[DATASET RECORDS — start]

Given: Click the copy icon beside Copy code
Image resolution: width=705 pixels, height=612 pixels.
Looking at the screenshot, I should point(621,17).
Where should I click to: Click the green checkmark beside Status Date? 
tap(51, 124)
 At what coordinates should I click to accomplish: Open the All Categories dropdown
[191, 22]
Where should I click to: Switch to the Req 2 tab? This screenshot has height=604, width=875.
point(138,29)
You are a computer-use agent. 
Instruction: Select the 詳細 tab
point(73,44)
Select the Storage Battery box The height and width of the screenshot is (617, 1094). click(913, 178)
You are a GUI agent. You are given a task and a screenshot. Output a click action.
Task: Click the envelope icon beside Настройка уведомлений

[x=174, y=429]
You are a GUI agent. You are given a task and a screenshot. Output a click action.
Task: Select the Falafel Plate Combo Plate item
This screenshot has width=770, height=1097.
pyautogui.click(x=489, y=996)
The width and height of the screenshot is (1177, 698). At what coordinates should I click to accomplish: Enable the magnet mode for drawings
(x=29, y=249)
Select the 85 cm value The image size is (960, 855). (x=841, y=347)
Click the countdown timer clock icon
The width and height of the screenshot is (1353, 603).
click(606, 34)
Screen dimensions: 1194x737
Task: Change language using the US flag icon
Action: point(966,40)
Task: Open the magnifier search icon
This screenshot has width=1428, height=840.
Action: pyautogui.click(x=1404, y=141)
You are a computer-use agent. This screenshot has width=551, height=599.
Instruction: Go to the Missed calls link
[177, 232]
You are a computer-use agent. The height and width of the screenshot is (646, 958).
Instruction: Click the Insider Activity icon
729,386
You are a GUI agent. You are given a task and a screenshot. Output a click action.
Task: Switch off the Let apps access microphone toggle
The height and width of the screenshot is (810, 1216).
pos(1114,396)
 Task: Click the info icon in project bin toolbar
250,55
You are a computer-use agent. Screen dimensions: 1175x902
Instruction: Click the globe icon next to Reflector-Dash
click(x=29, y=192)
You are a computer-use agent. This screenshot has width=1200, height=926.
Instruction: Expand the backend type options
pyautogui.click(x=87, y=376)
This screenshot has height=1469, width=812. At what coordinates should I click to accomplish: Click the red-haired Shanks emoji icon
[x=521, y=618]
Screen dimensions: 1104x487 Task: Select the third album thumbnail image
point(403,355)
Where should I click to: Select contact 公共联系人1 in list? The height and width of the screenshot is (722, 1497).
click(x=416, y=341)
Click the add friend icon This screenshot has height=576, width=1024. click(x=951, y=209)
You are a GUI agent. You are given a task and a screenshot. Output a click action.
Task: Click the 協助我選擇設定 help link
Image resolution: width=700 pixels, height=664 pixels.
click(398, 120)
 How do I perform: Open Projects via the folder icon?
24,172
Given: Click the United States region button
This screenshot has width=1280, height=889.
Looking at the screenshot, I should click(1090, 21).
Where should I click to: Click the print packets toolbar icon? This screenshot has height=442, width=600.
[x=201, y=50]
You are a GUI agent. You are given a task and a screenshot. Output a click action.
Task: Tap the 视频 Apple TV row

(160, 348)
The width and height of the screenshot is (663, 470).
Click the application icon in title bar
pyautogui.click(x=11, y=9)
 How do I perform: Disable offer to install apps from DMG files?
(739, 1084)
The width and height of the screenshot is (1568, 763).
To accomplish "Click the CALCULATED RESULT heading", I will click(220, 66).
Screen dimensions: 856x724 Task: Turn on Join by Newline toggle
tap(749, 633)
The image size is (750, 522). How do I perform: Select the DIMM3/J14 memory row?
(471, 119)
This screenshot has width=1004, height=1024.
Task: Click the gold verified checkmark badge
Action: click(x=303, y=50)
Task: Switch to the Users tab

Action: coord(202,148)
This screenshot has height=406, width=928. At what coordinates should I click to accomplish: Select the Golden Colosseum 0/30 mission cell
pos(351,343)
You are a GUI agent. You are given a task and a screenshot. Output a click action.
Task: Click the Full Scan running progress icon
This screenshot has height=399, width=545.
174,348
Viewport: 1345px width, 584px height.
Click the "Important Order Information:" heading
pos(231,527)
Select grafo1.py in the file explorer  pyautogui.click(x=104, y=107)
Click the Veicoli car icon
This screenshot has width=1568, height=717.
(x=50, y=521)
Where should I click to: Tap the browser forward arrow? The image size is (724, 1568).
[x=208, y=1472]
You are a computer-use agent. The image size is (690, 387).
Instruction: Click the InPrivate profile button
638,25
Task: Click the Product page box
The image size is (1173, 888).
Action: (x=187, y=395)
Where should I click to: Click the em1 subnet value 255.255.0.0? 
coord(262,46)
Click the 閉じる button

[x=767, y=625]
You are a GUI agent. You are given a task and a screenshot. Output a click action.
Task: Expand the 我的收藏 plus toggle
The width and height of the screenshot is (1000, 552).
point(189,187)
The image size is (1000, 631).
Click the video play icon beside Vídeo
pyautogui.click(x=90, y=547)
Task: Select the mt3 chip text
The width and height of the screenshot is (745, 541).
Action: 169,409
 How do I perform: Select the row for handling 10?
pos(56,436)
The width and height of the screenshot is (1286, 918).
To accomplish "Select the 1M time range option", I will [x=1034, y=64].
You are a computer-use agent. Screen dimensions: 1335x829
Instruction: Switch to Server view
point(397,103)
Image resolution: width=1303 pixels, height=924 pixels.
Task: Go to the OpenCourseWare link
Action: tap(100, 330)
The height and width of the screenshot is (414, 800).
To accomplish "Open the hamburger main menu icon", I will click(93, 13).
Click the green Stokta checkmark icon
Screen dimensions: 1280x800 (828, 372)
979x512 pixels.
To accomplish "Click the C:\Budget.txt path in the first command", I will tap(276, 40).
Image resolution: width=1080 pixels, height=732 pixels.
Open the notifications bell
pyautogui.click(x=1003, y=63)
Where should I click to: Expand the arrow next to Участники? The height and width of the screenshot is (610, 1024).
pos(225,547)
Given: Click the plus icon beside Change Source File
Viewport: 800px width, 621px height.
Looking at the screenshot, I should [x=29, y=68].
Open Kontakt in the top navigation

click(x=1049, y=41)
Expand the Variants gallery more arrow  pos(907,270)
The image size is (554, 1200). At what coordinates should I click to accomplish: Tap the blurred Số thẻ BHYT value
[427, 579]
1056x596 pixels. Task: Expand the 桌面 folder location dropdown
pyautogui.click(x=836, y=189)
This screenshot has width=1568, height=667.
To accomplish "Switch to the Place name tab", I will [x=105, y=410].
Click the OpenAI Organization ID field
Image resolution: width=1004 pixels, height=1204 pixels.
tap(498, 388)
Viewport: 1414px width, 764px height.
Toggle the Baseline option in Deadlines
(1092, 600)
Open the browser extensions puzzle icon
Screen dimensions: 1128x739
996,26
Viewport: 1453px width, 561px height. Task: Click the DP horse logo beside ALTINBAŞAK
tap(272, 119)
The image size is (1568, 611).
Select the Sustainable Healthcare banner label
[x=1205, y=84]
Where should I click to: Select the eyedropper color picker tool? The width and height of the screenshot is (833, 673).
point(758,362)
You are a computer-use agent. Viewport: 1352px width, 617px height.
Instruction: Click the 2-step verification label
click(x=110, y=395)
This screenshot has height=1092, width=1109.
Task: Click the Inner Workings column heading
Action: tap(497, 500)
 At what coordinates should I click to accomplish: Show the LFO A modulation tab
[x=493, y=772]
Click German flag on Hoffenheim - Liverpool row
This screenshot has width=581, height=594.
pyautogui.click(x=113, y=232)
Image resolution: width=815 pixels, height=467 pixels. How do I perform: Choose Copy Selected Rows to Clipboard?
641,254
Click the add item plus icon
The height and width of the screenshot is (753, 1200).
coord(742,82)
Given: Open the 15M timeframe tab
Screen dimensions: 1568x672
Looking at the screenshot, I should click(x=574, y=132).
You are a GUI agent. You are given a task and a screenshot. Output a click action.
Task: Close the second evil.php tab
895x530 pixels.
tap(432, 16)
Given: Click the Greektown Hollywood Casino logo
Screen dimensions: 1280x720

[DATASET RECORDS — finish]

> [WORK INSTRUCTION] Only one span of lines is wanted: the line with "The height and width of the screenshot is (753, 1200)." and every line after it to the end of the entries, output exactly.

> [ANSWER SPACE]
The height and width of the screenshot is (753, 1200).
coord(742,82)
Given: Open the 15M timeframe tab
Screen dimensions: 1568x672
Looking at the screenshot, I should click(x=574, y=132).
You are a GUI agent. You are given a task and a screenshot. Output a click action.
Task: Close the second evil.php tab
895x530 pixels.
tap(432, 16)
Given: Click the Greektown Hollywood Casino logo
Screen dimensions: 1280x720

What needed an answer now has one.